**PROVIDED MATERIAL**.
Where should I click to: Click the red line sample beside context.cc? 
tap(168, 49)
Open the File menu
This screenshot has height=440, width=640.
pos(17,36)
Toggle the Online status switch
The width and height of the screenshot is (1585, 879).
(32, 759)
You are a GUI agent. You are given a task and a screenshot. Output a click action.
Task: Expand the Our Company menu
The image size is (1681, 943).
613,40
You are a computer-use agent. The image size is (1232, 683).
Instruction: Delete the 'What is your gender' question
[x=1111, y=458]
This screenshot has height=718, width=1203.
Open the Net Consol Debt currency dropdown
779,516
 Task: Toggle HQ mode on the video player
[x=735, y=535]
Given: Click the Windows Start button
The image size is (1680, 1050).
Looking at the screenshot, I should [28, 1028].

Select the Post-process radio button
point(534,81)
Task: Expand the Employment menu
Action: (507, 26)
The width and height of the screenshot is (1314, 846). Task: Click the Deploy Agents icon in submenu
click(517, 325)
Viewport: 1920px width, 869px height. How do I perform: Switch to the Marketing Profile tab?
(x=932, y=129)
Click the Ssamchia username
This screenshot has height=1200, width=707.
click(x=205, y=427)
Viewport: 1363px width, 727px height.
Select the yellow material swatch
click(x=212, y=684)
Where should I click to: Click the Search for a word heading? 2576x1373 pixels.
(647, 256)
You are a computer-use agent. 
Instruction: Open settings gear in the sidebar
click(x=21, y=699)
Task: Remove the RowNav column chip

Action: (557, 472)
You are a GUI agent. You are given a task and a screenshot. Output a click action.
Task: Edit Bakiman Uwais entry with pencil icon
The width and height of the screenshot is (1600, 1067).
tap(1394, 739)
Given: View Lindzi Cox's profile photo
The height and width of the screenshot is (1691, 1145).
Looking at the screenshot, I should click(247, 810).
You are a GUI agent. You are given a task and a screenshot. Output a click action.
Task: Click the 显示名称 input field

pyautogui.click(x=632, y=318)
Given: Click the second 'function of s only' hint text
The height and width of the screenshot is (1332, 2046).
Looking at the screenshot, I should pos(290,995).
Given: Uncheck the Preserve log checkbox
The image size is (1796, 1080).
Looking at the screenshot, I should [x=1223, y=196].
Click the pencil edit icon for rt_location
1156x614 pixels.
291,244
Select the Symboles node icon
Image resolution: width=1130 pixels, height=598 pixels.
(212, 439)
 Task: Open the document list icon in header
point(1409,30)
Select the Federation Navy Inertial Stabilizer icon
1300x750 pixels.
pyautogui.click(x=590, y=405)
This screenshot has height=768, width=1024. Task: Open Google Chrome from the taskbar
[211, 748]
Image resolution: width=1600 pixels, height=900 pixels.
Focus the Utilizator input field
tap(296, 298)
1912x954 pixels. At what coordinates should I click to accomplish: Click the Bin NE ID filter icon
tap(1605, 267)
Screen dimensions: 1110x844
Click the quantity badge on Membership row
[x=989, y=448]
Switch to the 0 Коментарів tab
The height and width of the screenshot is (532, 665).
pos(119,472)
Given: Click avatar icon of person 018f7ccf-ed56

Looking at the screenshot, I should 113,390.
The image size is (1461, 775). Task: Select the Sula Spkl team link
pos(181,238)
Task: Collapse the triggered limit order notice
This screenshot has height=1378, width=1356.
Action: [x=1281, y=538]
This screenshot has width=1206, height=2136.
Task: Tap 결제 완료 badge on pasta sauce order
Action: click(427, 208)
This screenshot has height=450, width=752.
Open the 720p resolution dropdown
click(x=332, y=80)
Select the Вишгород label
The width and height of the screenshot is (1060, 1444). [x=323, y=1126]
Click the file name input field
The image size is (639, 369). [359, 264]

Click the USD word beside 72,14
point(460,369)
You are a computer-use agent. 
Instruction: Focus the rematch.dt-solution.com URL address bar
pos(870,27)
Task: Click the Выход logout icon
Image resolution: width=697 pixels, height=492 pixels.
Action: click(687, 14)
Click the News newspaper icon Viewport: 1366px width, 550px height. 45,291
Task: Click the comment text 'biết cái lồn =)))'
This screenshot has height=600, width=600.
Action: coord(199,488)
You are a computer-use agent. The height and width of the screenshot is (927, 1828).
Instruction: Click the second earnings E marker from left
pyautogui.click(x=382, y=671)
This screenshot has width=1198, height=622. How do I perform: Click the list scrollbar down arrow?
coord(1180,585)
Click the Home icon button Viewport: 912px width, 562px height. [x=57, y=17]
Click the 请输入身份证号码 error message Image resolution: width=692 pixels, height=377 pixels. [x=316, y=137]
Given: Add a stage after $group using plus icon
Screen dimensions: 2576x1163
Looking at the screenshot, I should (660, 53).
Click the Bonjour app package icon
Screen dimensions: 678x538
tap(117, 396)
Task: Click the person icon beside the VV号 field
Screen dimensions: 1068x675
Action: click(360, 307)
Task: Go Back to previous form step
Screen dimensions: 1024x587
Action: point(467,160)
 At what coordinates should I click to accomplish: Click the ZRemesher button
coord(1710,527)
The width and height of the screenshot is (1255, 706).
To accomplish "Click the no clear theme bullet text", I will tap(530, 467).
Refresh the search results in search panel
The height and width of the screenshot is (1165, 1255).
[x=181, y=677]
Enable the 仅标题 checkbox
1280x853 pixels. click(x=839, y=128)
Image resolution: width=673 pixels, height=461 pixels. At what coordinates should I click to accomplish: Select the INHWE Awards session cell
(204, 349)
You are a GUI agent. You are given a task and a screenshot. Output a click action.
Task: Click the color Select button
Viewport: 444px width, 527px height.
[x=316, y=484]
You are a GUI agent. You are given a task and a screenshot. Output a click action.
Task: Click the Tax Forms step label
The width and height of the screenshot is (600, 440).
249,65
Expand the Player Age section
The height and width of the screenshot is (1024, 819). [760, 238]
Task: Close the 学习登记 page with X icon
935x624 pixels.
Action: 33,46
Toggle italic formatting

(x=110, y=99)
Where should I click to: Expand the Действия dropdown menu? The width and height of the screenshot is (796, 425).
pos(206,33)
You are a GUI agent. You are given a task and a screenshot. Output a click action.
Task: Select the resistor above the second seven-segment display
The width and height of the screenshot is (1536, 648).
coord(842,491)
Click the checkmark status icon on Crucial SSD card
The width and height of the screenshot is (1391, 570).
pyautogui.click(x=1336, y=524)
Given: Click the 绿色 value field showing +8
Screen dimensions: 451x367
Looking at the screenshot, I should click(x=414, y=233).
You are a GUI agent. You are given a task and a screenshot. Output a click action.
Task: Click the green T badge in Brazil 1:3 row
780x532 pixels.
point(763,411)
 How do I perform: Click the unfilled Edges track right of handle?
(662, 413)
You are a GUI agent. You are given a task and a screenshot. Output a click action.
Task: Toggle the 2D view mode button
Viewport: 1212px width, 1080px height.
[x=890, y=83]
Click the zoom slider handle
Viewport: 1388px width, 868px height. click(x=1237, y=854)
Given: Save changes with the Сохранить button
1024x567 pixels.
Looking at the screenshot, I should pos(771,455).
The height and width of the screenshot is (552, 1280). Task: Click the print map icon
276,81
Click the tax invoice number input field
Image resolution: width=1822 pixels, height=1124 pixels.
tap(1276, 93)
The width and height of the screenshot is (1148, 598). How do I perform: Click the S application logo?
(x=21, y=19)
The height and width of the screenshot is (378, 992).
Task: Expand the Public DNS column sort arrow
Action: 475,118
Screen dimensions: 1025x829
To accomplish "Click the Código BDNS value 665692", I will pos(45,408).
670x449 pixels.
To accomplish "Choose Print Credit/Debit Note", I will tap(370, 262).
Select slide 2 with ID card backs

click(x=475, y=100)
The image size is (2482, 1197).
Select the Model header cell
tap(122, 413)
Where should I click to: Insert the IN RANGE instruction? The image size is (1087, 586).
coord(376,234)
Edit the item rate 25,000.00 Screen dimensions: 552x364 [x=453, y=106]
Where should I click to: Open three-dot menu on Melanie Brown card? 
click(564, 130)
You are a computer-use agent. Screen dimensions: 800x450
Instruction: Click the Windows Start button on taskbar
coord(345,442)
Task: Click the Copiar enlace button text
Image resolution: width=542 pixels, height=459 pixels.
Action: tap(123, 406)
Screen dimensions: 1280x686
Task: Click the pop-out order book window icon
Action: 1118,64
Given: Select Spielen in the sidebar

**WHAT YOU ARE ASKED TO DO**. Find every line in the records that uses the string "step", then copy it.

**WRITTEN ANSWER**.
Task: Go Back to previous form step
Task: Click the Tax Forms step label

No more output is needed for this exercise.